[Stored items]
◇ ◇ ◇ ◇
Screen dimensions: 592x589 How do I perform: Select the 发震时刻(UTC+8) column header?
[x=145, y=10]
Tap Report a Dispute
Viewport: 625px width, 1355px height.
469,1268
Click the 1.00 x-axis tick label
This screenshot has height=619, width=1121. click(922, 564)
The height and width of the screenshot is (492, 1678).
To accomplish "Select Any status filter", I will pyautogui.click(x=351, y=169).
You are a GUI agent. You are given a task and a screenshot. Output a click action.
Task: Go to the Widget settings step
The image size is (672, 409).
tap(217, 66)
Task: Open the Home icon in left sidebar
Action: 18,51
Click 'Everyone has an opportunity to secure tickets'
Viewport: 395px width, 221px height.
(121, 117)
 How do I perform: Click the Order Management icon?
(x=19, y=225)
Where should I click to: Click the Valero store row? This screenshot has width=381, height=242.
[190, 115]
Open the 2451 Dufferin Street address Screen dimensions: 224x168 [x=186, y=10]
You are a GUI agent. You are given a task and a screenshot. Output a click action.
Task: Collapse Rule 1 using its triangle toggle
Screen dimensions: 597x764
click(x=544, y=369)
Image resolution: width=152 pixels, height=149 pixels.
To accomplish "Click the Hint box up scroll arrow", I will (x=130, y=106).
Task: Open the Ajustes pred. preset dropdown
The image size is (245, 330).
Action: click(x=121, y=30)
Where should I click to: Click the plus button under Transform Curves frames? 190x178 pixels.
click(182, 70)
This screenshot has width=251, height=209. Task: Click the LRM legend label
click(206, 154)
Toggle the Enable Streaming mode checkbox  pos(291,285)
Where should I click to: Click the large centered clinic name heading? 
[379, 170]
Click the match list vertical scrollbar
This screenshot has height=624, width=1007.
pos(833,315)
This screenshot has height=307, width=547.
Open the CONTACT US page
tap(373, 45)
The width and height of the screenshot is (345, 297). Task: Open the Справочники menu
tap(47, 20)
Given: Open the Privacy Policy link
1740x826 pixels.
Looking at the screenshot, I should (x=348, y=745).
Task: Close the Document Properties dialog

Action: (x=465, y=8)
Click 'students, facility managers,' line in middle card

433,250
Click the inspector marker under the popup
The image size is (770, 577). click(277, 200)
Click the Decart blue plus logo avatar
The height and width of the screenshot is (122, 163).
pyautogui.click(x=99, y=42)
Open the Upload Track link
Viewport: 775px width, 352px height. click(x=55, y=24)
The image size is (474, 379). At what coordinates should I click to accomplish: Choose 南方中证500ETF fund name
◇ ◇ ◇ ◇
** Activity **
Lines that hold the word "will" are the ones to copy from the entries above.

** Output for this task **
To accomplish "Select Any status filter", I will pyautogui.click(x=351, y=169).
To accomplish "Click the Hint box up scroll arrow", I will (x=130, y=106).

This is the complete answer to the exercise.